Entrepreneurs must always stay agile, alert, and at the top of their game to avoid failures that even seasoned entrepreneurs might face if they ever became casual in their approach. Performing consistently to the best of their ability and sometimes even stretching it to the maximum is the only way for entrepreneurs to avoid failures that affect most new ventures. Only 10% of the new ventures manage to enjoy the first anniversary, observes Vic Di Criscio. There are many reasons for new ventures failing to survive, and entrepreneurs must identify some of the main reasons to take guard against it and guide the business in the path of sustained growth.
Here are some issues that need the full attention of entrepreneurs to ensure that the business can survive by getting around the obstacles that threaten to collapse it.
Problems with funding
It is expected that new ventures struggle with funding that delays the startup, and create uncertainty. Good financing is necessary to start any business. And even subsequently during various stages as the business progresses and aims for growth. Having strong backing of some funding agency or access to some financial resources is essential. For getting the business off the blocks and helping it gather momentum. Predictions about fund requirements, especially for cash slow and revenue earning, can sometimes go wrong. It discourages investors from putting their money in the business, which can ultimately starve funds and kill them.

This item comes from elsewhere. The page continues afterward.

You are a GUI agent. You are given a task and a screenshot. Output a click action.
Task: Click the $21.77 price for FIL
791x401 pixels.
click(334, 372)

Liquidity problems and cash crunch
Most businesses fail due to poor cash flow management as entrepreneurs falter in forecasting the times of fund requirements correctly. Creating gaps between accounts receivable and accounts payable. As a result, the business starts limping instead of running. And becomes hard to regain the pace that can drive it ahead. Typically, new ventures create budgets by considering the revenue they would earn in the near future. But it takes some time to start the flow of money. Meanwhile, businesses might experience a cash crunch because of the lack of cash flowing into the system. And liquidity problems could deter investors from investing in the industry.
Like too many cooks spoil the broth, overstaffing can spell the doom of business. Businesses must have adequate staffing to run their operations smoothly. Insufficient staff strength can hamper the business operations that affect the performance adversely. It makes customers unhappy and can lead to so many crises. That the business might even come to a halt says VIC DI CRISCIO. Again overstaffing can hit enterprises too hard due to high overhead costs that render the operations unfeasible. Having optimal staffing comprising of a committed workforce is essential for running the show effectively.
Operational deficiencies and mismanagement
Soon after the business starts rolling, it is critical to help it gather pace at the right time. By ensuring professional operations management for delivering the right results. Failing to manage the business well will only drive it towards a dead-end. Where it might be impossible to put it back on the tracks.
Building a solid organization by recognizing the ground realities ensures that the business can overcome the challenges and deliver results.